Law firm Maurice Blackburn, Surry Partners and Julian Burnside QC are representing traditional owners who are challenging the nomination in Federal Court proceedings.
"This is vital information for the case," said Martin Hyde, Maurice Blackburn senior associate.
By law, before a site on Aboriginal land can be nominated, the traditional owners must be identified, consulted with and provide their consent.
"The Muckaty Land Claim documents obtained from the National Archives show two things: first, that the nominated site is not exclusively owned by the Lauder family, as is claimed by the NLC and, secondly, that according to the NLC's own expert anthropological evidence tendered in the Muckaty Land Claim, all Ngapa land on Muckaty Station is owned in common by three Ngapa family subgroups and that no Ngapa land on Muckaty Station is owned by one family group."
"There are serious questions to be answered by the NLC in light of the information contained in these documents," said Mr Hyde.
Muckaty Station near Tennant Creek is the only site being openly considered for the construction of the radioactive waste facility. A group of Aboriginal traditional owners from the region mounted a Federal Court challenge to the nomination of their land in June 2010.
With the unearthing of the new documents, other prominent senior elders, including Lorna "Nanna" Fejo have applied to the Federal Court to lead the Court challenge to the nomination. Ms Fejo is a member of the stolen generation and her story was recounted by Prime Minister Kevin Rudd in his National Apology in February 2008.
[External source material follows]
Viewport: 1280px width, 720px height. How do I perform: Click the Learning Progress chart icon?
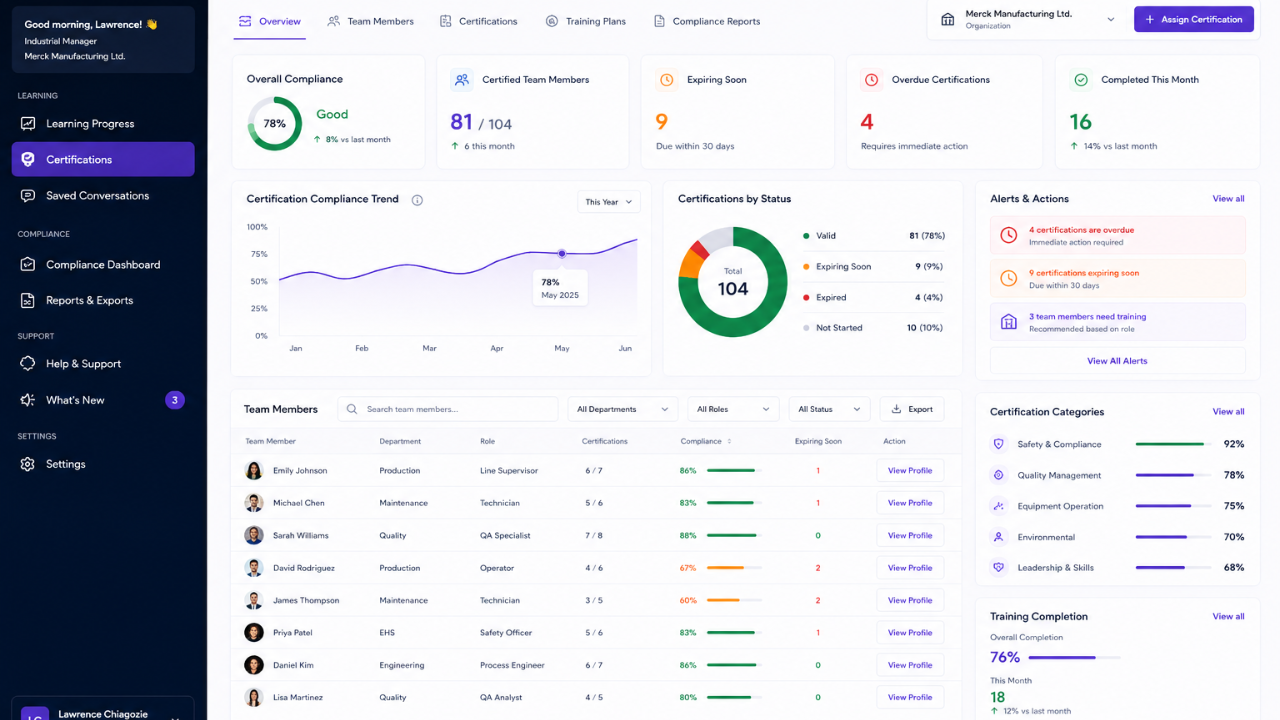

"Lorna feels very strongly about this. As a child she was taken away from her land by the government and now she feels the government is about to take her land away from her" said Mr Hyde.
Traditional owners are particularly outraged that a sacred male initiation site is being threatened by the move.
The Muckaty Land Claim was the subject of a final report in 1997 by the Aboriginal Land Commissioner, Federal Court Judge Peter Gray. Documents and evidence from the Muckaty Land Claim obtained by Maurice Blackburn from the National Archives include:
- transcripts of evidence of senior men taken at Karakara, including Lorna Fejo's brother, Kumanjayi Jackson, confirming that Karakara belonged to the Japurla Japurla (aka Yapa Yapa) people and was a very important male initiation site;
- the transcript of evidence given before Justice Gray by a senior member of the Lauder family, Geoffrey Lauder, pointing to Karakara and confirming that it belonged to the Yapa Yapa people and not to his family;
- the NLC's own written submissions to Justice Gray in the Muckaty Land Claim confirming that that Karakara was an important male initiation site for which the Yapa Yapa people were the traditional owners;
- a report by three senior anthropologists commissioned by the NLC for the Muckaty Land Claim which confirmed that that all Ngapa land on Muckaty station was held in common by the three Ngapa family groups and that no Ngapa land on Muckaty station was owned exclusively by any of the three Ngapa family groups.
Lawyers have been working with traditional owners of the land to collect evidence for the case. Traditional owners from five different groups are part of the legal claim.
A mediation held earlier this year failed to reach agreement over the land. The Senate is due to debate the National Radioactive Waste Management Bill, on Tuesday May 10. The Muckaty Station site is the only nominated site in the new Bill.
According to Mr Hyde, "the Muckaty Station nomination is untenable in light of the National Archive documents". The legal case will still proceed regardless of the passage of this legislation.